• **Text provided**
---
I made this drawing for a post addressing my Instagram followers on the topic of the new Insta TOS that came into effect on December 20, 2020.
Can you imagine a huge platform, built on the backs and creative labor of models, including sex workers and adult performers, suddenly rejecting anything remotely sexual and virtually eliminating nudity?
Yeah, *cough* Tumblr’s doing real well. Instagram’s new TOS may make the platform unhospitable to all professional naked or semi-naked people and professional companions. Want to know more about this latest impact on sex-positive folx’ income, during a pandemic?
A great place to start is with Carolina Are, known as Blogger on Pole.
Here is her petition to Instagram, quoted below. I signed! And a post explaining the new terms as she was able to understand them. As always, the TOS seem oblique. You may see celebrity nudity while the algorithm seems to selectively censor other bodies.
---
• **Data records**
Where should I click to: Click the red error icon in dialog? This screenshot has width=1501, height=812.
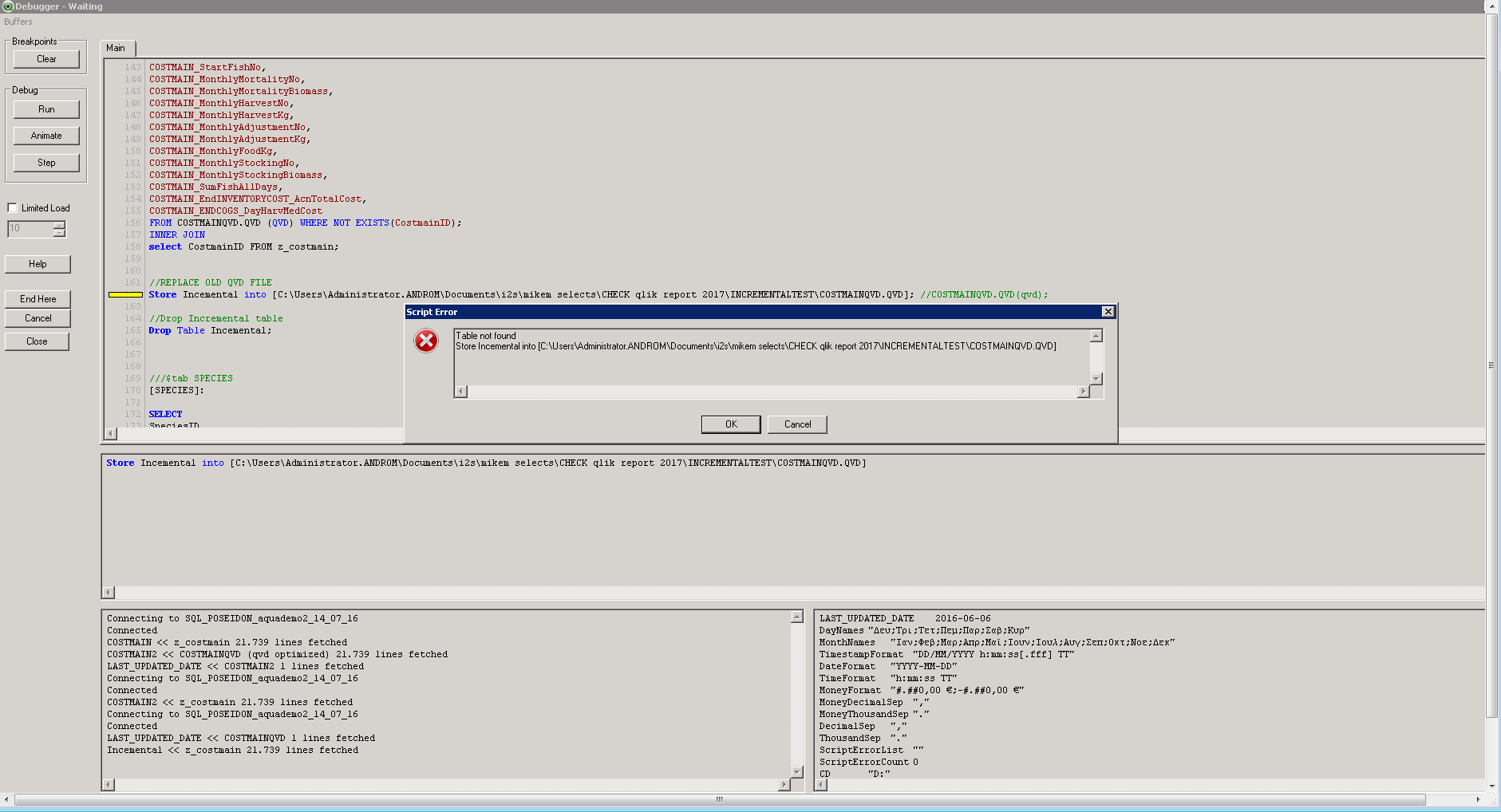[x=426, y=341]
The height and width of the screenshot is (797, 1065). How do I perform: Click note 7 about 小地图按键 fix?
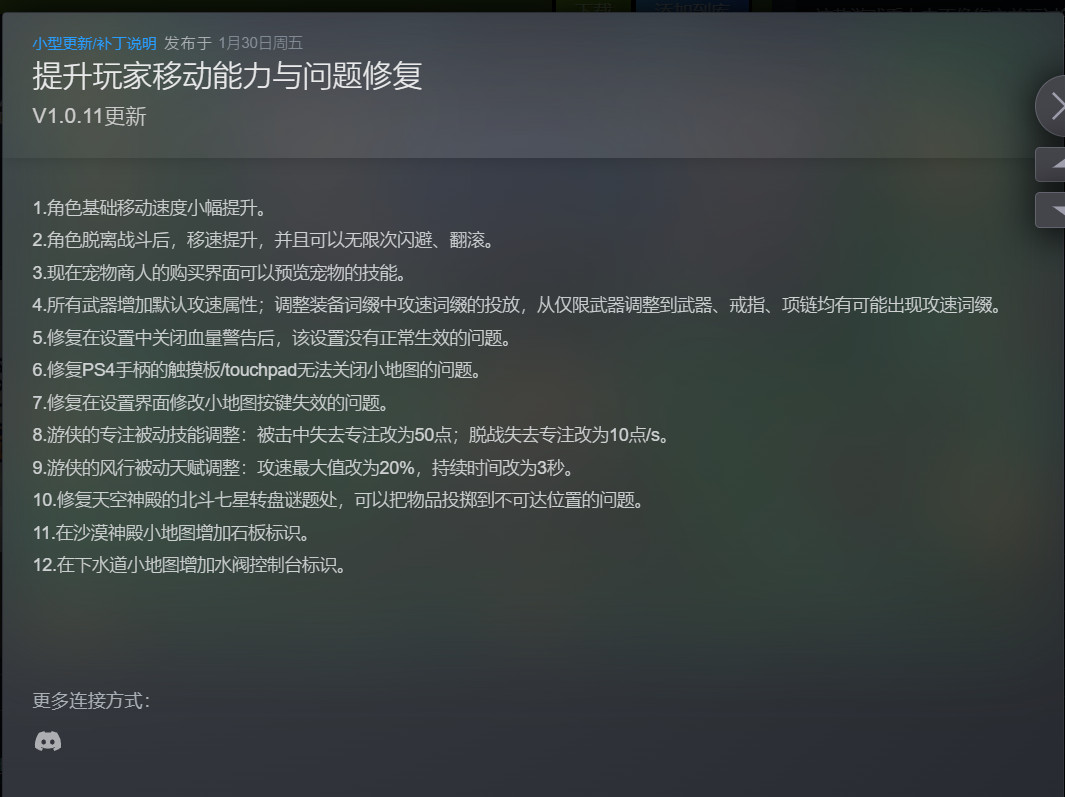210,403
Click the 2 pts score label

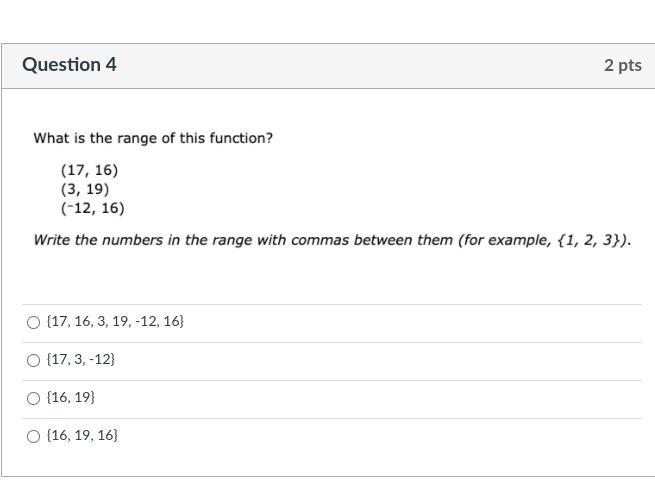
---
• **Exercise instructions**
1 - List every group of people that the post about Instagram's new terms of service mentions in connection with platform labor, the new rules, or lost income.
2 - Answer these questions from the post about Instagram's new terms of service.
(a) On what date did the new terms come into effect?
(b) By what name is Carolina Are known?
(c) What does the author say they did with her petition?
3 - Resume the post about Instagram's new terms of service, picking up after its final sentence.

• **Answers for the tasks**
1 -
- Models
- Sex workers
- Adult performers
- Professional naked or semi-naked people
- Professional companions
- Sex-positive folx

2 -
(a) December 20, 2020.
(b) Blogger on Pole.
(c) The author signed it.

3 -
Instagram’s new, updated Terms of Use have left sex workers, pole dancers, sex educators and erotic artists across different backgrounds, gender identities and walks of life very concerned about their place on the platform and the future of their profiles.
Here is Carolina Are’s template of a letter to Instagram that you can modify as you like.
The Adult Performers’ Artist Guild and its President Alana Evans are doing tremendous support work for models who have been deleted or banned, as always.
I don’t dare link to the Guild here, but I strongly recommend learning about their work if you care about free speech and consensual sex work.
On the BBC, Thomas Fabbri asks, Why is Instagram deleting the accounts of hundreds of porn stars?
It’s very important to look at this new TOS in the light of Insta’s recent public engagement with Black, plus-size model Nyome Nicholas-Williams, known as Curvy Nyome.
Images of Ms. Nicholas-Williams were repeatedly deleted by Instagram this summer, and she responded to the deletions, with the support of photographer Alexandra Cameron and activist Gina Martin.
Lizzie Ryder’s petition in support of Nyome Nicholas-Williams on change.org is still up!
The #iwanttoseenyome campaign helped raise awareness about platform deletions of the bodies and skin of fat and especially fat BIPOC people.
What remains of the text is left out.